Tacoma Art Museum (often abbreviated as TAM) is a fair-sized art museum located in downtown Tacoma and the largest area art museum outside of Seattle. It features ongoing exhibits as well as temporary ones that bring in such cool artists as Norman Rockwell and Dale Chihuly (who is also part of the permanent collection). TAM is also home to the Haub Family Collection of Western Art, the only collection of Western art in the Northwest.

If you're at all a fan of art, TAM is a museum worth visiting. It's large enough to spend an hour or two wandering, but not so large that it's overwhelming. It's also in close proximity to a number of other museums, which makes it pretty unique in the Northwest overall where most cities have their museums spread out.


Tacoma Art Museum has both exhibitions pulled from its permanent collection and temporary exhibitions. Something all visitors can always see are pieces from the TAM Chihuly collection, which include several pieces in a display case just off the main lobby as well as a room filled with glass artwork. Dale Chihuly is originally from Tacoma and still have an important presence in town, including the Bridge of Glass, located near the museum between Union Station and the Glass Museum.

In 2012, TAM announced it was getting a gift of about 300 pieces of Western art from the Haub Family. To accommodate and display pieces from this collection, the museum essentially doubled its footprint and added an entirely new wing. The collection is worth checking out and rotates in new pieces periodically if you've seen it before.

Tacoma Art Museum has been building its art collection since 1963, and today it contains more than 3,500 pieces of artwork total. All pieces are not on display at all times, but you can always view selections from the collection. The pieces span many time periods, cultures, and genres, including Japanese woodblock prints, European paintings, American artwork, as well as many Northwest artists and art forms.

In addition to artwork the museum owns, you can also expect to see temporary special exhibitions during your visit. These can vary widely and include everything from Norman Rockwell (a prominent temporary exhibition from 2011) to an exhibit honoring fifteen years of Neddy Artists Fellows. Because of the constantly changing nature of these exhibitions, you can visit the museum throughout the year and always expect to see something new and interesting.

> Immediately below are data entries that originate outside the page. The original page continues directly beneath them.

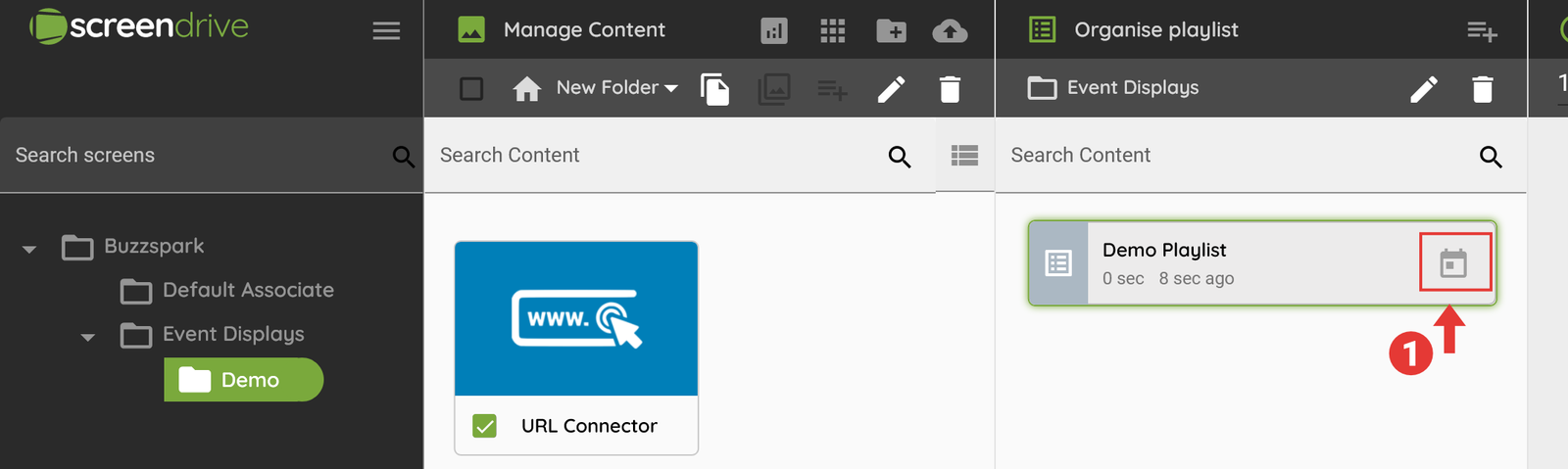
Task: Uncheck the URL Connector checkbox
Action: [x=484, y=426]
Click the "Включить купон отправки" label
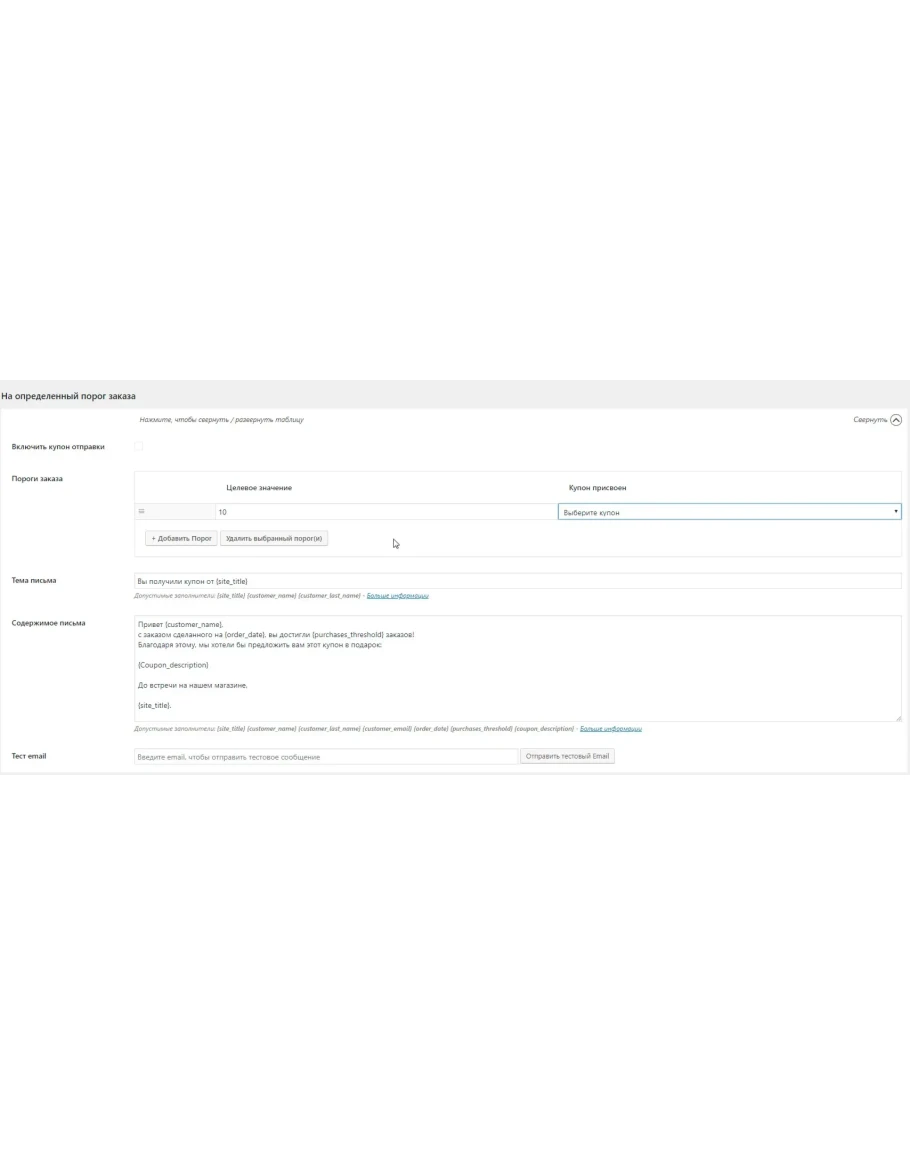 tap(58, 446)
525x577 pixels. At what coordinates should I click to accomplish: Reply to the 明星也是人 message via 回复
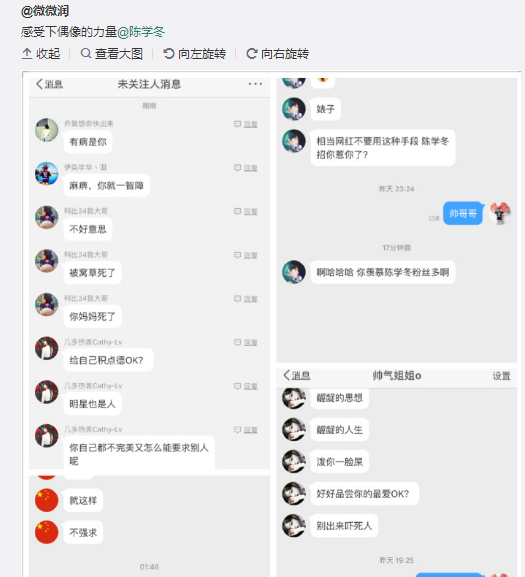pos(246,386)
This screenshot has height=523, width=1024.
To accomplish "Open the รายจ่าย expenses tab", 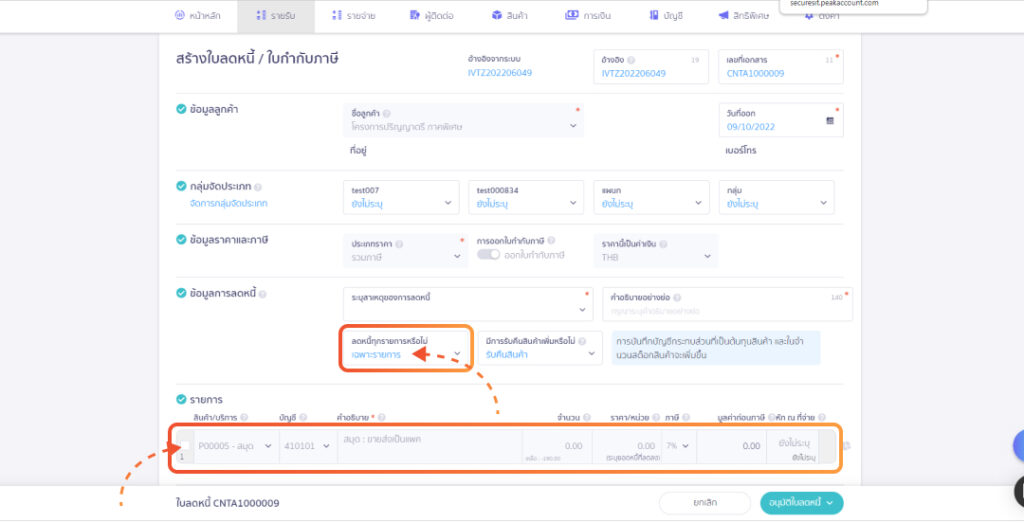I will [x=352, y=16].
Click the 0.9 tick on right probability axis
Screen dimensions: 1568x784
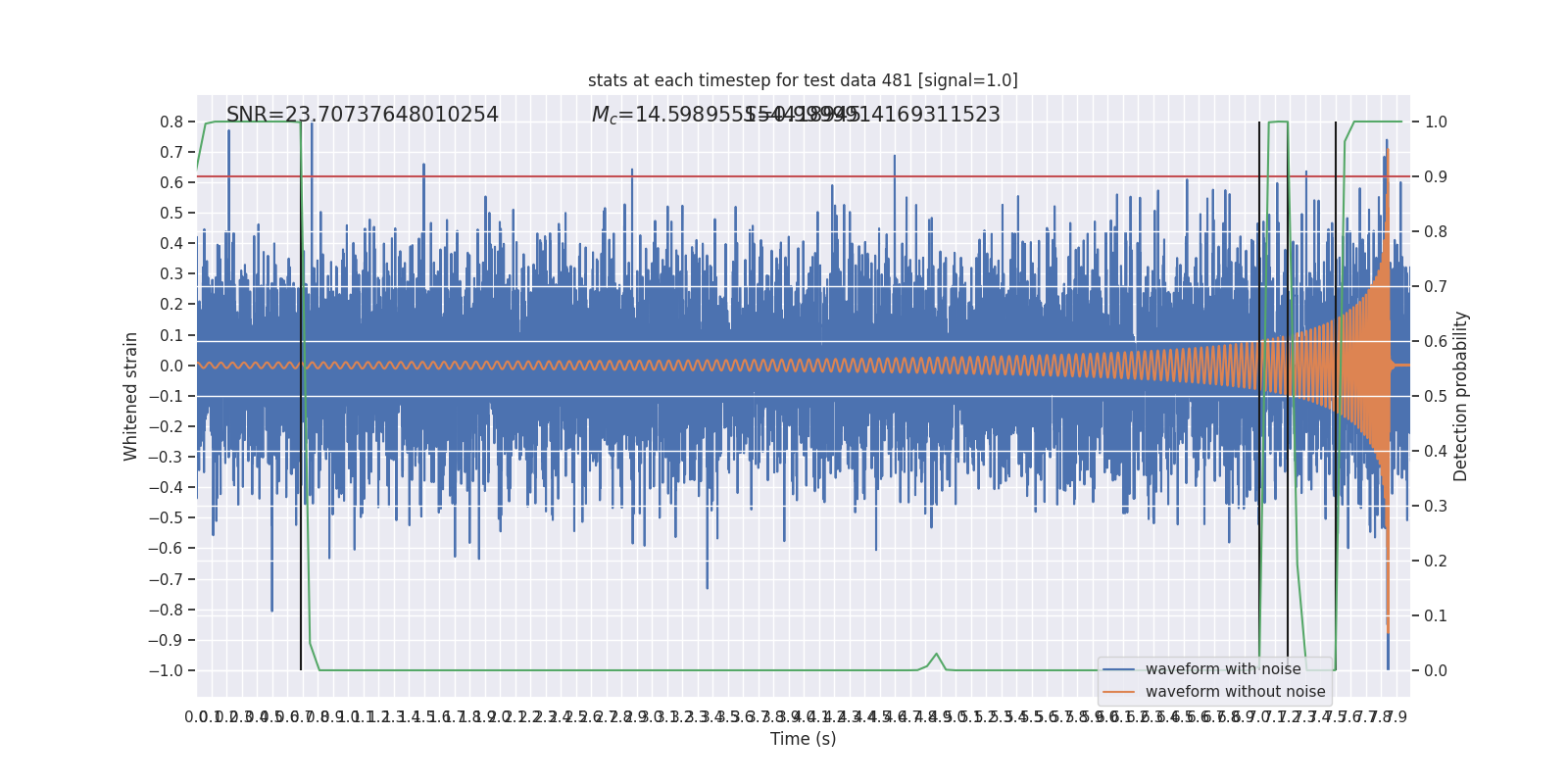[1436, 177]
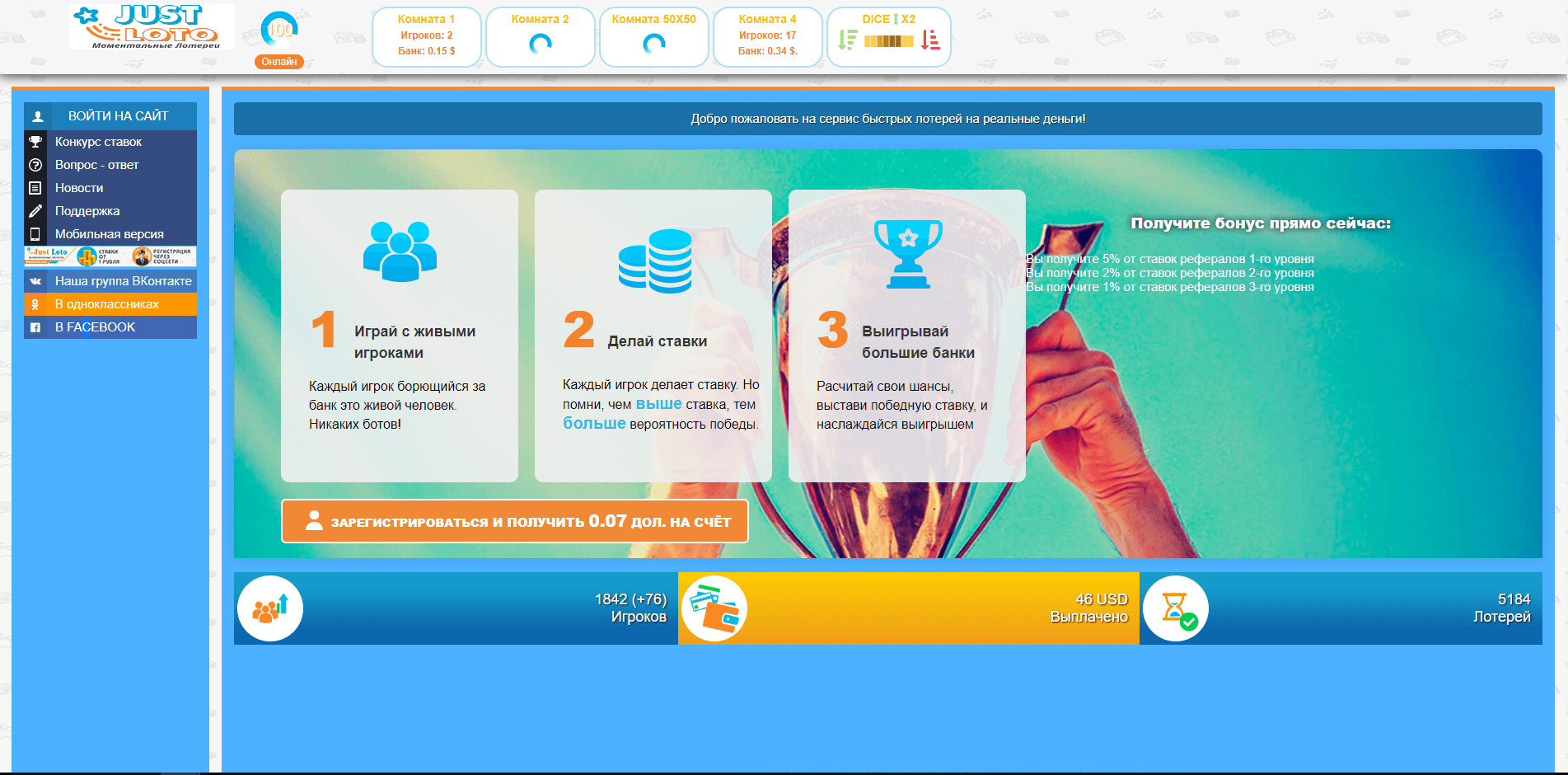The width and height of the screenshot is (1568, 775).
Task: Open Комната 4 room tab
Action: [x=767, y=36]
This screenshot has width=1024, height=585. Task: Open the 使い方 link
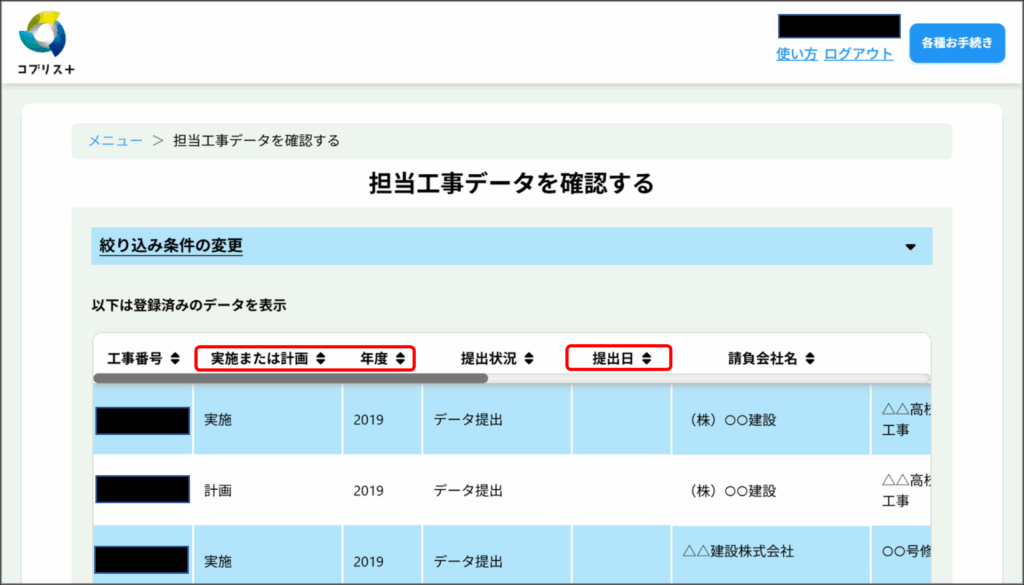click(x=796, y=54)
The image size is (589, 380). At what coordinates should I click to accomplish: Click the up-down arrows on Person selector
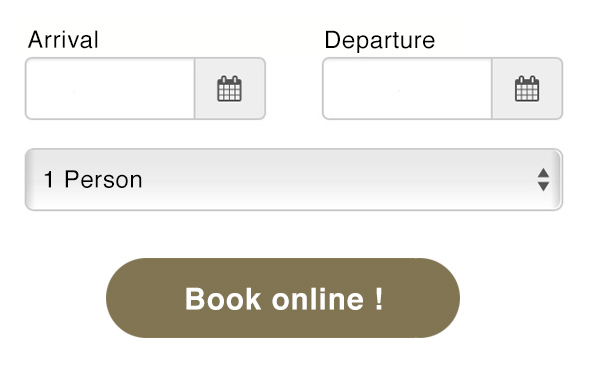[543, 179]
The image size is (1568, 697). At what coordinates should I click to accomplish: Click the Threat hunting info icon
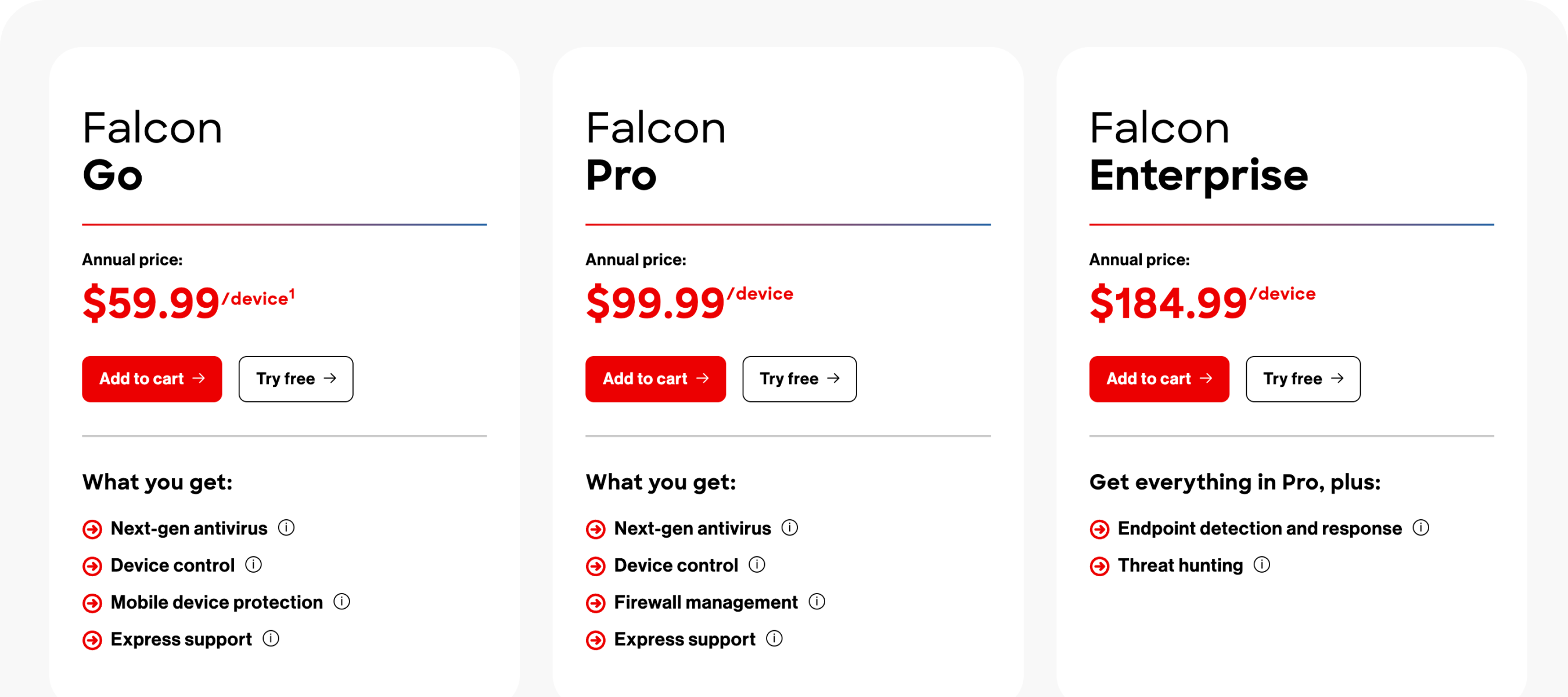point(1262,566)
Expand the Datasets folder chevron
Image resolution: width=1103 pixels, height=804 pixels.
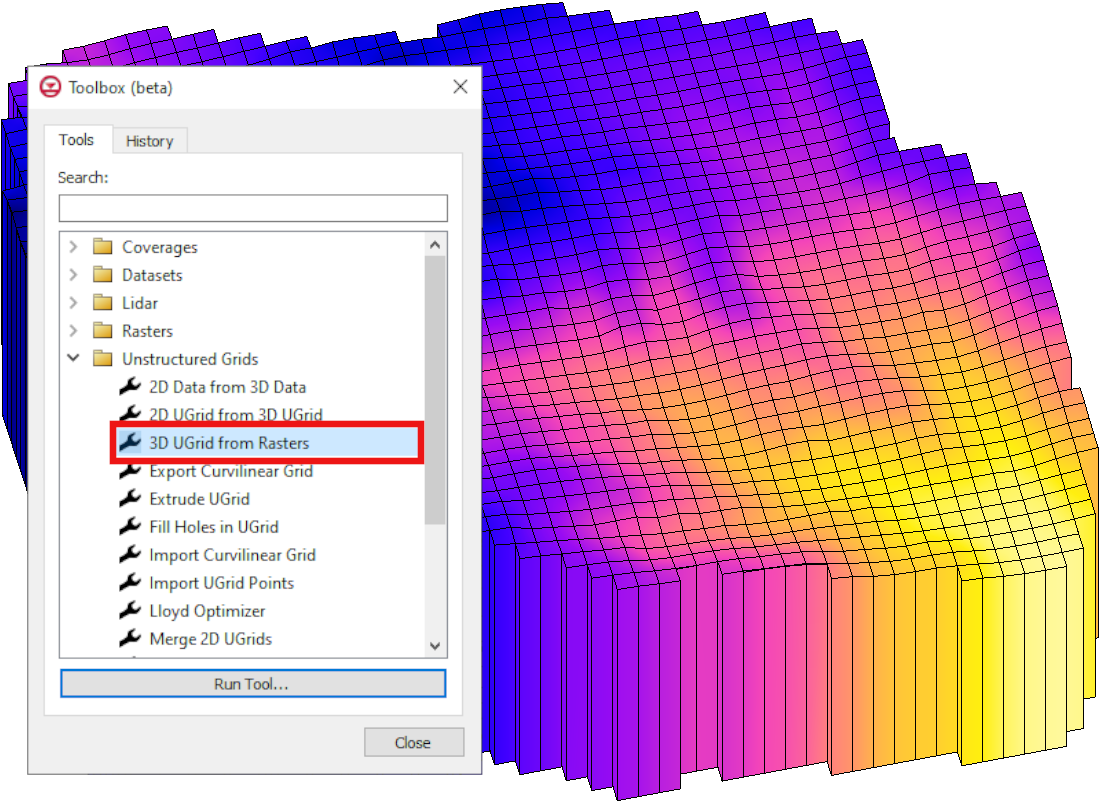(73, 275)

Other Things to Do at the Museum

There is a café inside the museum as well as a gift shop that sells a number of souvenirs, small pieces of art, artist books, and more. The museum also offers tours. The front desk can help you with these if you want to join on. Private tours are available for groups of ten or more, but must be reserved in advance. There are also cell-phone tours that start at the museum and tell you all about the artsy side of downtown Tacoma at the museum and beyond.


The hours are Tuesday–Sunday from10 am–5 pm and free third Thursday from 5 pm–8 pm.

There is an admission fee of ~$15 most days. There are discounts for students, military, seniors, and children. Members of the museum are free.

If you can’t swing admission, don’t worry—there are a number of ways to see the museum for free as well. The most popular is perhaps the free Third Thursday, which coincides with Tacoma’s Art Walk. Between the hours of 5 and 8 p.m., all visitors are free. For Bank of America bankcard holders or employees, there is free admission on the first Saturday and Sunday of every month. Finally, if you have a Pierce County Library card, you can check out the Art Access Pass and get free admission for up to four people any day, any time.

Directions and Parking

Tacoma Art Museum is located at 1701 Pacific Avenue, Tacoma, WA 98402.

To get to the museum, take Exit 133 off of I-5. Follow signs to City Center and take the 21st Street exit. Turn left onto 21st and right onto Pacific. Take another right onto Hood Street (it’s a rather awkward angled street). Parking for the museum is the first right after this, under and behind the museum. There is a charge to park there. You can also park across the street right on Pacific avenue, which used to be free, but now has a minimal charge that you pay at a meter.

Other Museums Downtown

Visiting this museum is a fine thing to do on its own, but because the museum is located in such close proximity to many other attractions, parking at the museum and wandering to check out the Washington State History Museum or some of the shops along Pacific Avenue can be a great day out. LeMay - America's Car Museum is also not far away and the Museum of Glass is just across the Bridge of Glass. Downtown Tacoma has some of the best restaurants and best happy hours if you want to make a date of it.

It's also good to know that there are free museum days in Seattle and Tacoma.